##### Available records #####
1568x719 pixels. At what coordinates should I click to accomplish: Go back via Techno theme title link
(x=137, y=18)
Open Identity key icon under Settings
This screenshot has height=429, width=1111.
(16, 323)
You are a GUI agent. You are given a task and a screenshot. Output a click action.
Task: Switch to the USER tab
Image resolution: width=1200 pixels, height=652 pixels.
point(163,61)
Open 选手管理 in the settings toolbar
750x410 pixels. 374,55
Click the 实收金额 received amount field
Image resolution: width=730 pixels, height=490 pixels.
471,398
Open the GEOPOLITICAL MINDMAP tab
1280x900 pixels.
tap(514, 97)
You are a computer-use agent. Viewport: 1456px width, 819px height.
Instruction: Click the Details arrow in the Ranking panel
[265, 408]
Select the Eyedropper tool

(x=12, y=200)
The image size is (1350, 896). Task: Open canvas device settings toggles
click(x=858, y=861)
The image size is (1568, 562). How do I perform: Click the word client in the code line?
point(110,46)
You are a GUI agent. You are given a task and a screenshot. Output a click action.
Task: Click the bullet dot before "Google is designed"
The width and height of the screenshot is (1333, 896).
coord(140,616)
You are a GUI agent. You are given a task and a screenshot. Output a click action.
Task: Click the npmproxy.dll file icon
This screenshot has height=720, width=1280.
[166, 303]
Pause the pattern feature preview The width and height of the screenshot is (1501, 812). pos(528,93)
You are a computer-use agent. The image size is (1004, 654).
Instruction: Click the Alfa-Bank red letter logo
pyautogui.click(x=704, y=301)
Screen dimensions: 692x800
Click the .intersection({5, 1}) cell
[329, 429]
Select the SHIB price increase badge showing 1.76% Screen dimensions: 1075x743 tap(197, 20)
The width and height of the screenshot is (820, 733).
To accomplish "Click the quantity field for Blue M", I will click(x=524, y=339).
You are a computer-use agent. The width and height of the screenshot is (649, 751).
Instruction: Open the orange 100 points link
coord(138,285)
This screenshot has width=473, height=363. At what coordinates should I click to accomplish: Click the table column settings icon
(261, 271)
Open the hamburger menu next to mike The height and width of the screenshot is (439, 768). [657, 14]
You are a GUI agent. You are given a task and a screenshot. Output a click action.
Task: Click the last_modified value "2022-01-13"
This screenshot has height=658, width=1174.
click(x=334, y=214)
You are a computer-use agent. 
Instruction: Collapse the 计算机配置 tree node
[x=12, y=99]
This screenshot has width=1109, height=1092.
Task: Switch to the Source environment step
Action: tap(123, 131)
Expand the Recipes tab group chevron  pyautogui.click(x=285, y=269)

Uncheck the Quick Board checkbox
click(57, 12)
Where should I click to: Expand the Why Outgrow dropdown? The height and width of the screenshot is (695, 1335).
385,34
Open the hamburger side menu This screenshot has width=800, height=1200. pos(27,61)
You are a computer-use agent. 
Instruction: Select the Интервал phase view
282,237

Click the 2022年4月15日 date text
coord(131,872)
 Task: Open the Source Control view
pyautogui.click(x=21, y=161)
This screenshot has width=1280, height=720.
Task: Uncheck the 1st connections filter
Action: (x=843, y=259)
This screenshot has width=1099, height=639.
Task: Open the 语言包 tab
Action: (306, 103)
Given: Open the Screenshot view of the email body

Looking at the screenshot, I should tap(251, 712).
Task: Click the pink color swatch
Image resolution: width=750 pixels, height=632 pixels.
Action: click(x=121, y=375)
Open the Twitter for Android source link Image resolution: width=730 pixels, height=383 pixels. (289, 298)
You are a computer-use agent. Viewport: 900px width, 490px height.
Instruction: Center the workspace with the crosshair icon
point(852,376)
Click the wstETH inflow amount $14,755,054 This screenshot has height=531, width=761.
#####
> **Directions for this task**: In the data above, find the line that contains "Task: Switch to the USER tab" and the line that contains "The width and height of the screenshot is (820, 733).". Repeat exactly those lines and every line between them, and only those.

> **Your solution**:
Task: Switch to the USER tab
Image resolution: width=1200 pixels, height=652 pixels.
point(163,61)
Open 选手管理 in the settings toolbar
750x410 pixels. 374,55
Click the 实收金额 received amount field
Image resolution: width=730 pixels, height=490 pixels.
471,398
Open the GEOPOLITICAL MINDMAP tab
1280x900 pixels.
tap(514, 97)
You are a computer-use agent. Viewport: 1456px width, 819px height.
Instruction: Click the Details arrow in the Ranking panel
[265, 408]
Select the Eyedropper tool

(x=12, y=200)
The image size is (1350, 896). Task: Open canvas device settings toggles
click(x=858, y=861)
The image size is (1568, 562). How do I perform: Click the word client in the code line?
point(110,46)
You are a GUI agent. You are given a task and a screenshot. Output a click action.
Task: Click the bullet dot before "Google is designed"
The width and height of the screenshot is (1333, 896).
coord(140,616)
You are a GUI agent. You are given a task and a screenshot. Output a click action.
Task: Click the npmproxy.dll file icon
This screenshot has height=720, width=1280.
[166, 303]
Pause the pattern feature preview The width and height of the screenshot is (1501, 812). pos(528,93)
You are a computer-use agent. The image size is (1004, 654).
Instruction: Click the Alfa-Bank red letter logo
pyautogui.click(x=704, y=301)
Screen dimensions: 692x800
Click the .intersection({5, 1}) cell
[329, 429]
Select the SHIB price increase badge showing 1.76% Screen dimensions: 1075x743 tap(197, 20)
The width and height of the screenshot is (820, 733).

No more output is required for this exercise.